My Waltham says "Hi"!



Mike


----------



## dobra (Aug 20, 2009)

Very helpful info and excellent pictures Shiner. Years ago, I used to have a "check-list" to help buying a second hand car. Think I will do the same from the various inputs in this thread. Thanks Mike and Will as well. I suppose there is always a bit of luck with any purchase, but recently I went back to a charity shop to buy a large book on pocket watches, but it had gone. It was old and expensive. Grrrr

Mike


----------



## Shiner (Mar 2, 2011)

Mike,

When people tell me they want to start collecting pocket watches and what do I think they should buy first, I always say knowledge. Buy two or three really good reference books before you even think about parting with your money on watches.

These are just some of the books I keep close at hand to refer to in my collecting, plus the files that contain lots of information regarding details of various makes of American pocket watches, cases, dials etc., Knowledge can save you thousands of pounds over the years.


----------



## Shiner (Mar 2, 2011)




----------



## Always"watching" (Sep 21, 2013)

That is a lovely looking watch Shiner and I congratulate you on purchasing it. I love the subtle decorative bands of ribbing round the front and round the case back, and the face and hands have that elegant simplicity which a good pocket watch can really show off due to its size.

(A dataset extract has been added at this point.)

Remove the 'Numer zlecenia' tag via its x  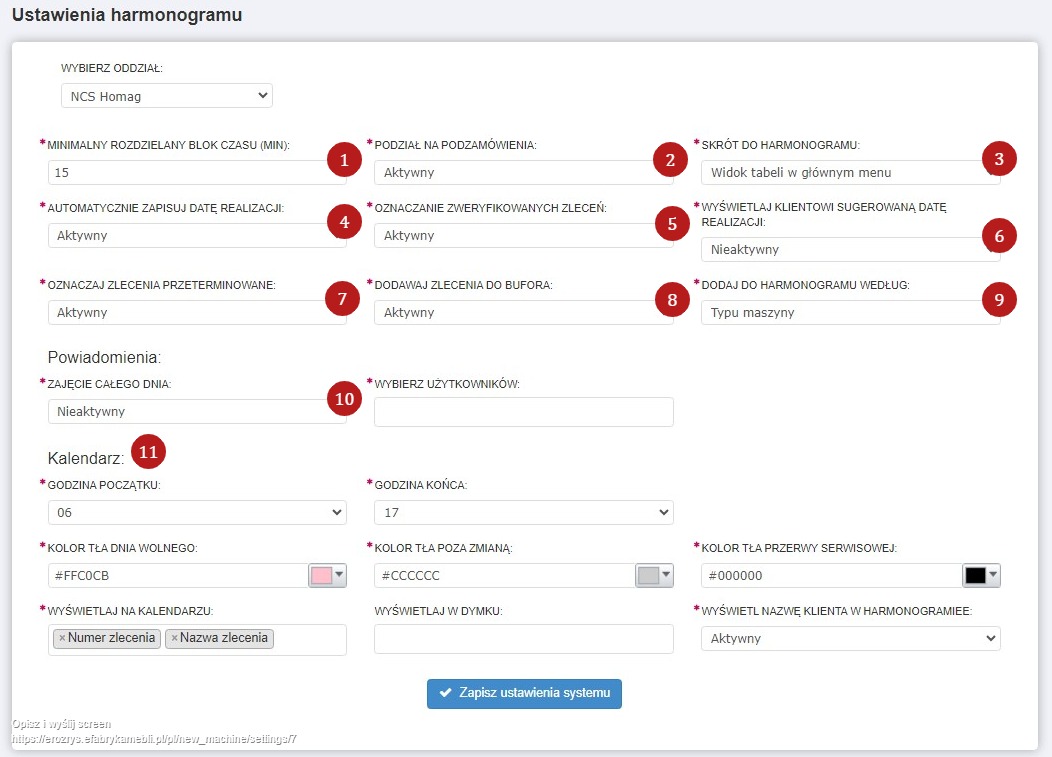[x=62, y=638]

I have a few books on watches too, but to be honest, unless you collect the higher end of the watch spectrum, there aren't many books available and one finds the internet then comes into its own. Obviously, the internet is useful for the higher end of the watch market as well, but I do like books and printed sources of information as I am old enough to be a bit of a "bookie".

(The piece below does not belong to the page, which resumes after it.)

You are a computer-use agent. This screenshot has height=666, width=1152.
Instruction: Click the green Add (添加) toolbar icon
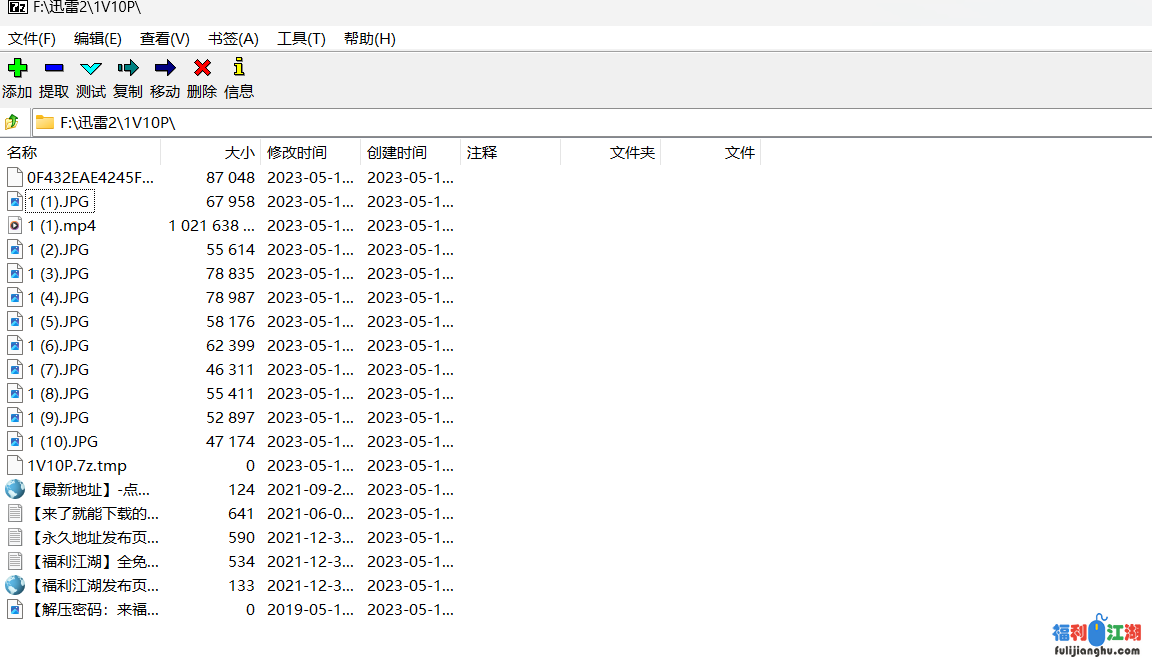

And Mike, I have learned over the years - never leave something you like the look of in a charity shop because you can be sure that someone else will nab it if you don't.


----------



## antony (Dec 28, 2007)

What ever you collect , if ts an enamel dial its got to be clean & undamaged , it makes all the difference.

Buy a few buy a nice display box for them & enjoy them .

If you looking for an investment pocket watches are a difficult one a few people wear them , so there will never be the call for these gems as there used to be.

I have boxes of them , as I used to collect & repair them


----------



## mel (Dec 6, 2006)

So true Antony, but if you wear a waistcoat for whatever reason - - as I do from time to time - to lead or demonstrate at sequence dancing, then there's nothing nicer than a Pocket Watch across the front - just sets things off nicely :yes:

Or playing the Gentleman's game of Billiards - - or card-sharping on a Mississippi riverboat - - smashin' :lol:


----------



## Shiner (Mar 2, 2011)

A pocket watch could be worn every day. In a watch pocket in a pair of jeans, or in a jacket top pocket for instance.


----------



## Shiner (Mar 2, 2011)




----------



## Shiner (Mar 2, 2011)

This is another good 'starter' pocket watch that I bought a few days ago. This is a very nice Waltham 16 size 1908 Model P.S. Bartlett Grade with 17 jewels, adjusted to 3 positions and temperature and a micrometric regulator. The serial number dates the watch to 1920. The movement is in excellent condition and for the past three days has kept superb time. Super dial and hands and housed in a very good 20 year gold filled case.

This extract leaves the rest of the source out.